Create a function, vmap_file(), to map a specified range of a given
file to kernel virtual space. Also convert a user that benefits from
vmap_file().
Vishal Moola (Oracle) (2):
mm/vmalloc: Introduce vmap_file()
drm: Use vmap_file() in shmem_pin_map()
drivers/gpu/drm/i915/gt/shmem_utils.c | 23 +------
include/linux/vmalloc.h | 2 +
mm/vmalloc.c | 97 +++++++++++++++++++++++++++
3 files changed, 102 insertions(+), 20 deletions(-)
--
2.47.1
^ permalink raw reply [flat|nested] 9+ messages in thread
* [PATCH 1/2] mm/vmalloc: Introduce vmap_file()
2025-01-31 0:18 [PATCH 0/2] vmalloc: Introduce vmap_file() Vishal Moola (Oracle)
@ 2025-01-31 0:18 ` Vishal Moola (Oracle)

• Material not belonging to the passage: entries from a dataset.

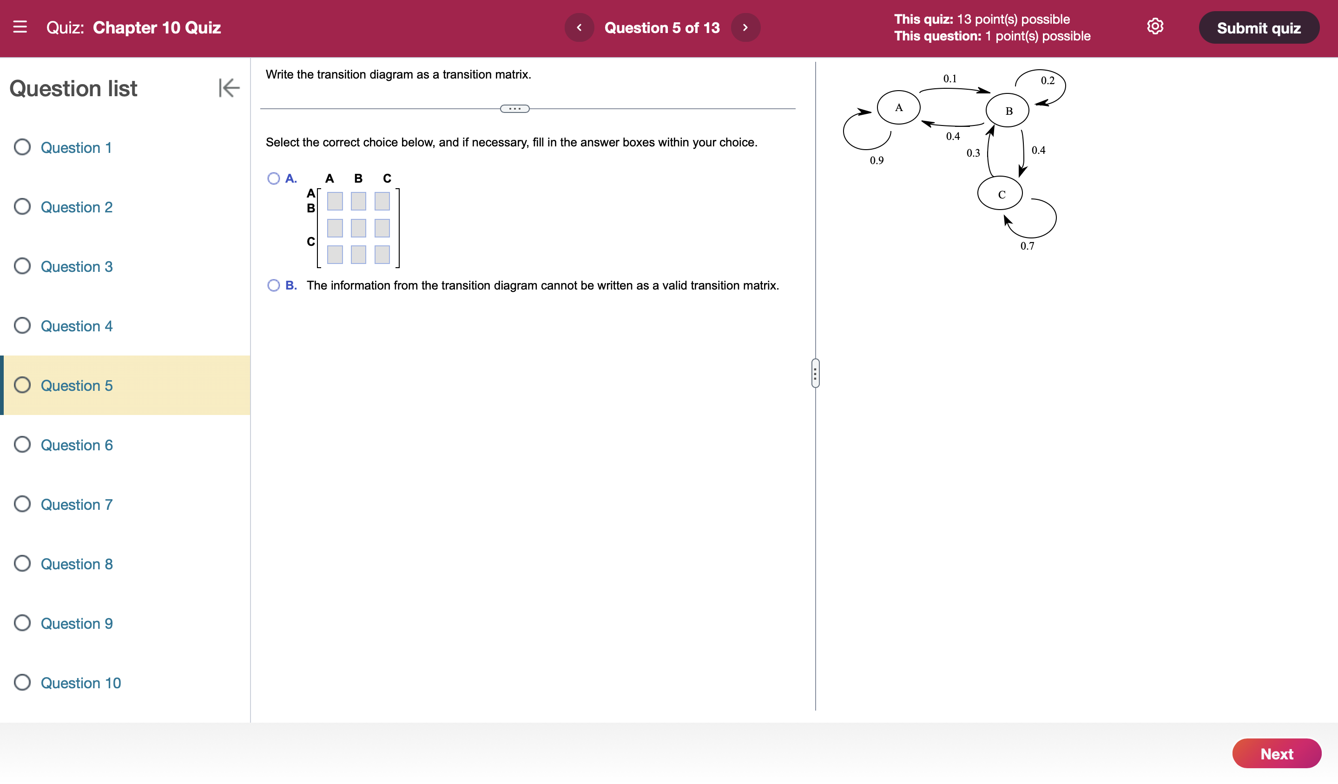Viewport: 1338px width, 784px height.
Task: Expand the scrollable question content area
Action: (x=515, y=109)
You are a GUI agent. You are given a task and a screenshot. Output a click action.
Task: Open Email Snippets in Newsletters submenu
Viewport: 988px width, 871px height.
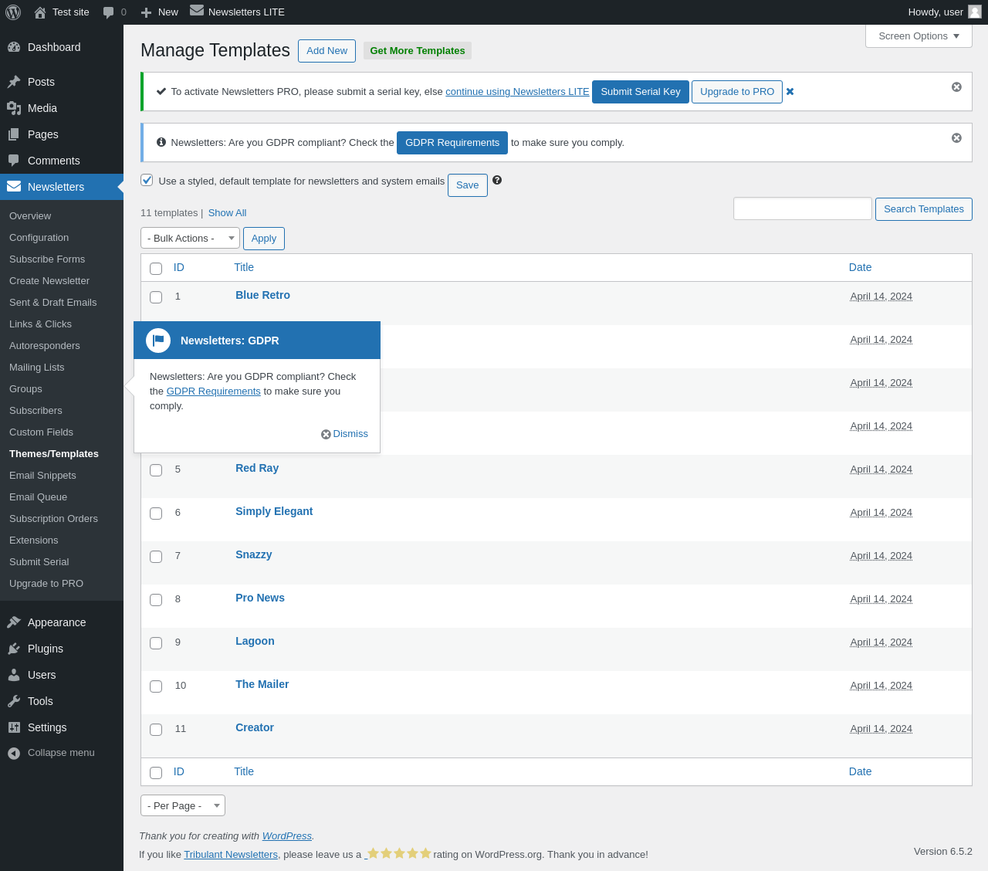[42, 476]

2025-01-31 7:09 ` Christoph Hellwig
2025-01-31 0:18 ` [PATCH 2/2] drm: Use vmap_file() in shmem_pin_map() Vishal Moola (Oracle)
` (2 subsequent siblings)
3 siblings, 1 reply; 9+ messages in thread
From: Vishal Moola (Oracle) @ 2025-01-31 0:18 UTC (permalink / raw)
To: akpm
Cc: linux-mm, linux-kernel, hch, urezki, intel-gfx, Vishal Moola (Oracle)
vmap_file() is effectively an in-kernel equivalent to calling mmap()

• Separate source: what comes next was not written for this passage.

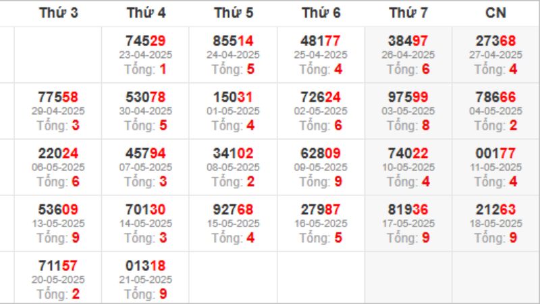Select the CN column header
540x304 pixels.
pyautogui.click(x=495, y=13)

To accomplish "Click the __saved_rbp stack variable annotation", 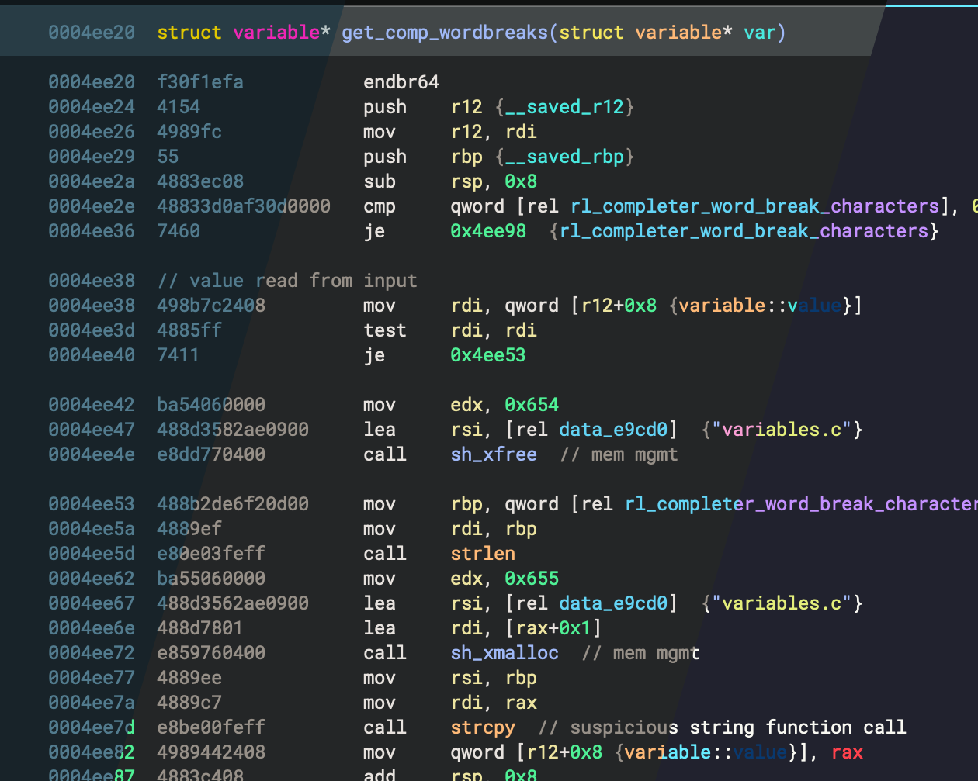I will point(565,157).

on a file. A user can pass in a file mapping, and vmap_file() will map
the specified portion of that file directly to kernel virtual space.

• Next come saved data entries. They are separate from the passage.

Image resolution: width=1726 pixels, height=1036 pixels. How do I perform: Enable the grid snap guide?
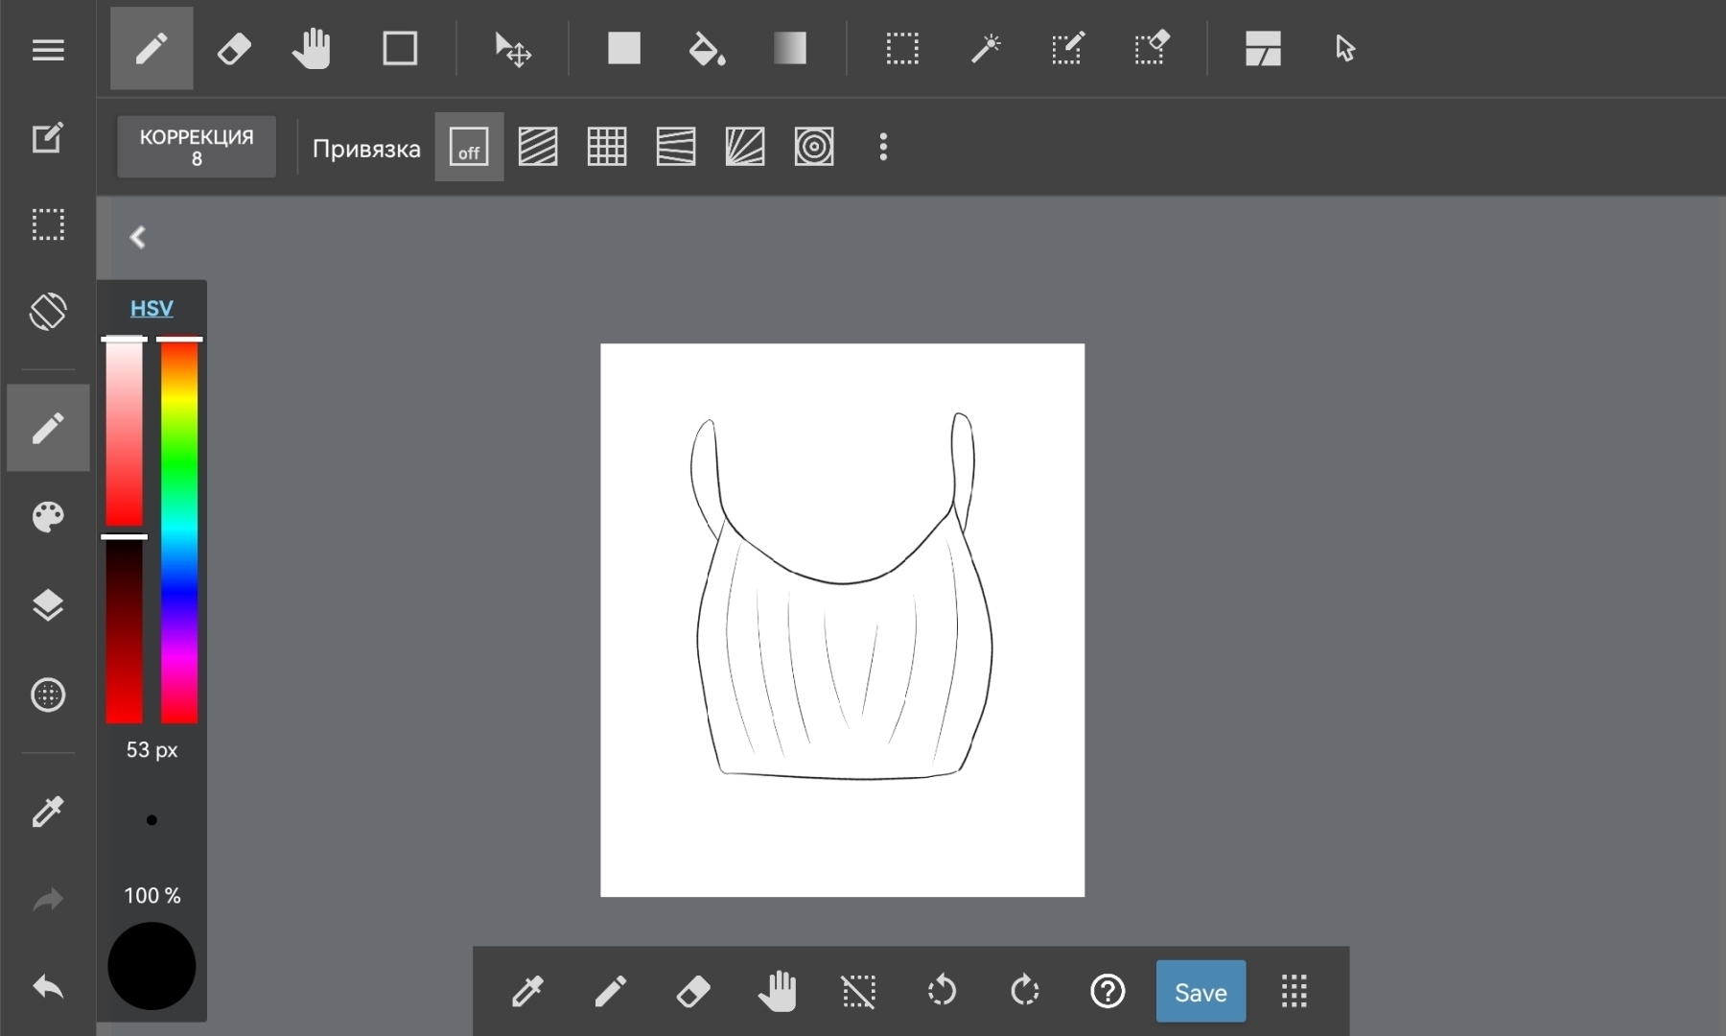[607, 148]
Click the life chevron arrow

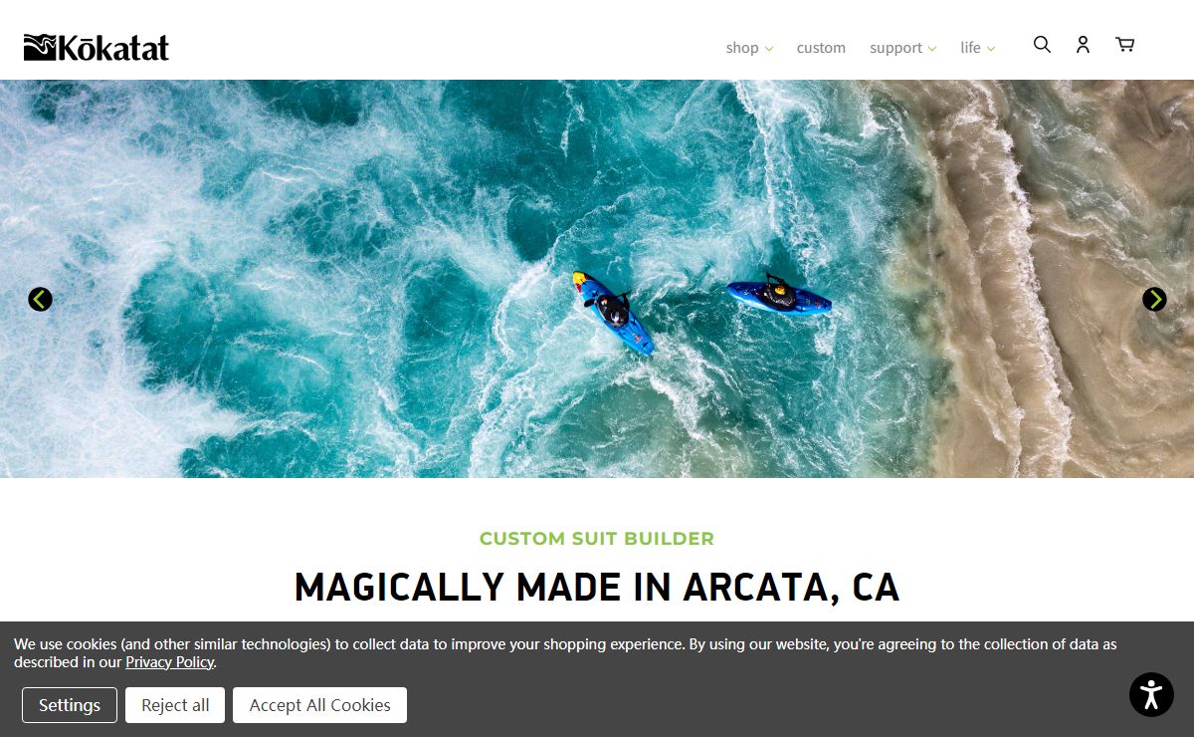[x=991, y=49]
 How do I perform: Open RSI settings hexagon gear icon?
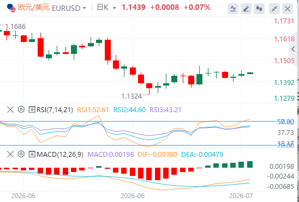(21, 109)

Signed-off-by: Vishal Moola (Oracle) <vishal.moola@gmail.com>
---
include/linux/vmalloc.h | 2 +
mm/vmalloc.c | 97 +++++++++++++++++++++++++++++++++++++++++
2 files changed, 99 insertions(+)
diff --git a/include/linux/vmalloc.h b/include/linux/vmalloc.h
index 31e9ffd936e3..d5420985865f 100644
--- a/include/linux/vmalloc.h
+++ b/include/linux/vmalloc.h
@@ -192,6 +192,8 @@ extern void vfree_atomic(const void *addr);
extern void *vmap(struct page **pages, unsigned int count,
unsigned long flags, pgprot_t prot);
+void *vmap_file(struct address_space *mapping, loff_t start, loff_t end,
+ unsigned long flags, pgprot_t prot);
void *vmap_pfn(unsigned long *pfns, unsigned int count, pgprot_t prot);
extern void vunmap(const void *addr);
diff --git a/mm/vmalloc.c b/mm/vmalloc.c
index a6e7acebe9ad..4b1e31a8aad9 100644
--- a/mm/vmalloc.c
+++ b/mm/vmalloc.c
@@ -3475,6 +3475,103 @@ void *vmap(struct page **pages, unsigned int count,
}
EXPORT_SYMBOL(vmap);
+/**
+ * vmap_file - map all folios in a file to virtually contiguous space.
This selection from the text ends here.